§ Selected extract
▬▬▬▬▬▬▬▬▬▬
As I said, it drives, does burnouts, and gets me to work and back every day without issue as it is. I'll be fairly picky about what I take for it and who I'll sell it to. The buyer will have to have some solid electrical engineering skills, though I've done the real hard work. Considering the performance of this car, I'll also be looking for fairly reasonable offers. This thing does 0-60 around 5 seconds, looks great, and never requires fuel 

If anyone is interested and thinks they're up for taking over this project, let me know.


----------



## yuppie scum (Aug 21, 2017)

Wish I had a garage, I'd enjoy this! 

Do check in with your review of the Model 3!


----------



## Hubrisdog (Sep 21, 2017)

bigmouse said:


> If anyone is interested and thinks they're up for taking over this project, let me know.


*slowly raises hand*


----------



## bigmouse (Sep 28, 2008)

Posted a for-sale ad in the classifieds: http://www.diyelectriccar.com/forums/showthread.php/fs-2001-bmw-330ci-conversion-300-189786.html

Also, here's a 0-60 Video with the gear selector in the "sport" position (using both gears).


----------



## crasbe (Feb 21, 2016)

I've followed the project on Hackaday and stumbled over this forum one day. I plan on doing a similar conversion, when the engine in my E46 318i dies. Will you share your findings about the Lexus inverter?
▬▬▬▬▬▬▬▬▬▬
§ Requirements
a: Name every username that appears in a post header in the forum thread.
b: According to the forum thread, roughly how long does the car take to go from 0 to 60?
c: Reproduce the passage of the forum thread between "As I said, it" and "the Model 3!", inclusive.

§ Records from a pointing dataset
▬▬▬▬▬▬▬▬▬▬
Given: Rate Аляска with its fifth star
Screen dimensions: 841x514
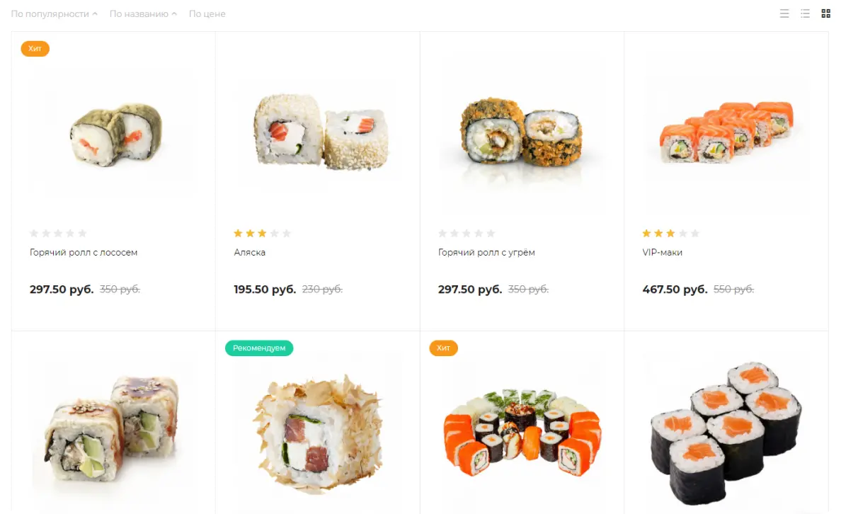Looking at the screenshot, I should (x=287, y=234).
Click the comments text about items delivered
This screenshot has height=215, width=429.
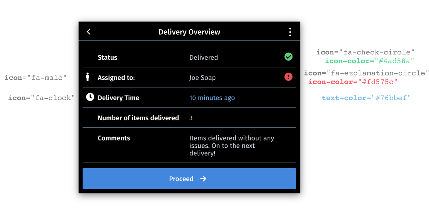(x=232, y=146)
▬▬▬▬▬▬▬▬▬▬
§ The solutions
a: yuppie scum, Hubrisdog, bigmouse, crasbe

b: Around 5 seconds.

c:
As I said, it drives, does burnouts, and gets me to work and back every day without issue as it is. I'll be fairly picky about what I take for it and who I'll sell it to. The buyer will have to have some solid electrical engineering skills, though I've done the real hard work. Considering the performance of this car, I'll also be looking for fairly reasonable offers. This thing does 0-60 around 5 seconds, looks great, and never requires fuel 

If anyone is interested and thinks they're up for taking over this project, let me know.


----------



## yuppie scum (Aug 21, 2017)

Wish I had a garage, I'd enjoy this! 

Do check in with your review of the Model 3!